Collection entries:
____

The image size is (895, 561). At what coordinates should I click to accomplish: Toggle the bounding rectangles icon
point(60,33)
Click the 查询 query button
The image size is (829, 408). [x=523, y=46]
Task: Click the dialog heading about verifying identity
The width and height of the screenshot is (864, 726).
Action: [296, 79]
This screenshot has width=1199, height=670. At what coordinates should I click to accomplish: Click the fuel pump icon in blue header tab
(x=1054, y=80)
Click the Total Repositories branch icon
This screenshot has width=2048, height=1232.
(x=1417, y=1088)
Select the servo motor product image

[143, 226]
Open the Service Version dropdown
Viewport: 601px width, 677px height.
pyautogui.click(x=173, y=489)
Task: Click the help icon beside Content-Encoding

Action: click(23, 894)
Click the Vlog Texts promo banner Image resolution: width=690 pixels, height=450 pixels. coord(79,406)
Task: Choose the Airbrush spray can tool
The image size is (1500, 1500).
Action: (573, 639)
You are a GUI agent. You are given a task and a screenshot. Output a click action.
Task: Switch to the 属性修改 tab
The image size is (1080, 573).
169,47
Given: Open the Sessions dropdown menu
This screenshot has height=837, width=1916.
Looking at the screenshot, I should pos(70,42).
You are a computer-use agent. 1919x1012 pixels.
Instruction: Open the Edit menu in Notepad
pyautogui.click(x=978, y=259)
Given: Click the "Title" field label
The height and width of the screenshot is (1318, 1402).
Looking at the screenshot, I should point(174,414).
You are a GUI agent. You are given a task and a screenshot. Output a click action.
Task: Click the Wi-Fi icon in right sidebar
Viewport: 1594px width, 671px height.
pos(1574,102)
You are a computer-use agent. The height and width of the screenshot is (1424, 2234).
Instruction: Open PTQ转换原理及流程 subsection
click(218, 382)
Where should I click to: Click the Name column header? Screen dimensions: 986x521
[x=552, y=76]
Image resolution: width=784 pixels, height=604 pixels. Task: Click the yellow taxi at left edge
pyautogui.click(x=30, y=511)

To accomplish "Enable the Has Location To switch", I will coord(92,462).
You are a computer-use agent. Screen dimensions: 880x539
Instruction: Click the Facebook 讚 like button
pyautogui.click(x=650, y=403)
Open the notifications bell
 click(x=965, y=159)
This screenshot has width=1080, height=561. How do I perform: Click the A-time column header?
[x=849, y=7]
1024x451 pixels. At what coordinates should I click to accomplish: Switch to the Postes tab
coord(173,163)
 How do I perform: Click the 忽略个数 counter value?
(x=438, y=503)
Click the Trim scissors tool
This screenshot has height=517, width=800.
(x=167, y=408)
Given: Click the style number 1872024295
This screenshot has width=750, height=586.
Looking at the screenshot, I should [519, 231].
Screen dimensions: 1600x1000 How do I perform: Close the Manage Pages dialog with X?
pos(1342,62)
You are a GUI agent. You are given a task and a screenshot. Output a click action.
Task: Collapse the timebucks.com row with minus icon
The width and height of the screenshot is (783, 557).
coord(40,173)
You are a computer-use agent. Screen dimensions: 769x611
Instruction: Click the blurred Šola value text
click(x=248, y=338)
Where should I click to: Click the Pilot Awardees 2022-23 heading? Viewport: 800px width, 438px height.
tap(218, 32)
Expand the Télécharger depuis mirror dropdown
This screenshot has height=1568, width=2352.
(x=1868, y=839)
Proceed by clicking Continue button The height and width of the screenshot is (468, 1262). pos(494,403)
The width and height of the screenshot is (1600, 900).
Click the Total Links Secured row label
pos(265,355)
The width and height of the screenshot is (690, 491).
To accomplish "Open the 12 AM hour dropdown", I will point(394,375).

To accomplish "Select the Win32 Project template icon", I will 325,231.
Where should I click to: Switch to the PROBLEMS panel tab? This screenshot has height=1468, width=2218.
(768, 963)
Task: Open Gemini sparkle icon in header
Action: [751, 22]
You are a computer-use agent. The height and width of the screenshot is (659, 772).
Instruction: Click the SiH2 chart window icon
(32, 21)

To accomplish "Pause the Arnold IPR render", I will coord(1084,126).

____

Turn everything in the records from the line containing "This screenshot has width=1199, height=670." down to the line containing "Looking at the screenshot, I should pos(70,42)." into a Markdown table with the columns Row and Line, leaving out blank lines.

__Correct result__.
| Row | Line |
|---|---|
| 1 | This screenshot has width=1199, height=670. At what coordinates should I click to accomplish: Click the fuel pump icon in blue header tab |
| 2 | (x=1054, y=80) |
| 3 | Click the Total Repositories branch icon |
| 4 | This screenshot has width=2048, height=1232. |
| 5 | (x=1417, y=1088) |
| 6 | Select the servo motor product image |
| 7 | [143, 226] |
| 8 | Open the Service Version dropdown |
| 9 | Viewport: 601px width, 677px height. |
| 10 | pyautogui.click(x=173, y=489) |
| 11 | Task: Click the help icon beside Content-Encoding |
| 12 | Action: click(23, 894) |
| 13 | Click the Vlog Texts promo banner Image resolution: width=690 pixels, height=450 pixels. coord(79,406) |
| 14 | Task: Choose the Airbrush spray can tool |
| 15 | The image size is (1500, 1500). |
| 16 | Action: (573, 639) |
| 17 | You are a GUI agent. You are given a task and a screenshot. Output a click action. |
| 18 | Task: Switch to the 属性修改 tab |
| 19 | The image size is (1080, 573). |
| 20 | 169,47 |
| 21 | Given: Open the Sessions dropdown menu |
| 22 | This screenshot has height=837, width=1916. |
| 23 | Looking at the screenshot, I should pos(70,42). |